НЕМЕЦКАЯ ВОЛНА
М У З П Р О С В Е Т
AROVANE
 

 
Берлинский музыкант Уве Цан (Uwe Zahn, проект Arovane) произвёл на меня очень странное впечатление. Высокий и худой человек в вязанной шапке, похожей на панаму. Из под панамы блестят очки с огромными глазами. Кажется, что он тебя этими глазами мягко ощупывает. Он похож на то ли на рыбу-карпа, то ли на тушканчика, - решил я.
Уве очень неброский и скромный тип, но, с другой стороны, робким и нерешительным я бы его не назвал. Объясняя мне, как доехать до его остановки U-Bahn-а (U-Bahn - это гибрид метро, трамвая и электрички), Уве повторил три раза, где именно я должен делать пересадку. Я попытался сообщить ему, что знаю более короткий путь, но Уве, совершенно не теряя присутствия духа, не сердясь и не меняя интонации, увещевал меня: «Андрей, пожалуйста, не волнуйся, повторяю ещё раз, ты доезжаешь до Александерплатц...». Я понял, что этого человека невозможно вывести из себя, попав к нему в пуховые рукавицы, ты поедешь так, как он тебе советует. И я, разумеется, поехал более длинным путём.

Пока мы шли к Уве в студию, он довольно эйфорически показывал мне на окрестные дома и говорил, что ещё три года над это были серые развалины, а теперь район Пренцлауер Берг превратился в настоящую колонию художников и музыкантов.
Мы поднялись в квартиру на последнем этажа свежеотреставрированного дома, собственно, это был, скорее, чердак - стены скошены, а маленькие квадратные окна напоминают бойницы. На подоконниках стоят кактусы. Серо-фиолетовый полумрак. Пол покрыт мягким ковром мышиного цвета. Надо сказать, что ковёр на полу для Берлина - дело очень нетипичное, типичны светлые деревянные полы из скрипучих досок с огромными чёрными щелями между ними. Перед входом в квартиру-студию мы сняли ботинки и оставили их на лестничной клетке.
Слева от входа стоял огромный микшерный пульт, вокруг него - клавиатуры, семплер, ящики со спецэффектами.
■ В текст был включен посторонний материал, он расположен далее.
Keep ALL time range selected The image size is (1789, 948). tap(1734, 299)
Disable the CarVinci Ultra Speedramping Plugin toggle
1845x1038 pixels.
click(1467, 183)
Между маленькими чёрными колонками висел огромный постер какого-то фестиваля электронной музыки с длинным списком имён. Две третьих этого списка, отметил я с удивлением, это герои моих передач.
Уве со мной согласился, что за последние несколько лет появилась группа музыкантов, которые постоянно всплывают на разных фестивалях, их релизы регулярно рецензируются на интернетовских страницах и в журналах, пекущихся о современной электронной музыки. Именно о них заботиться и британский журнал Wire. Всё это выглядит как некое огромное новое явление, но на самом деле очень мал круг этих людей. И то обстоятельство, что все они друг с другом знакомы и связаны, объясняется исключительно существованием интернета. Без интернета не было бы никакой «новой электроники» в том виде, в каком она существует сегодня.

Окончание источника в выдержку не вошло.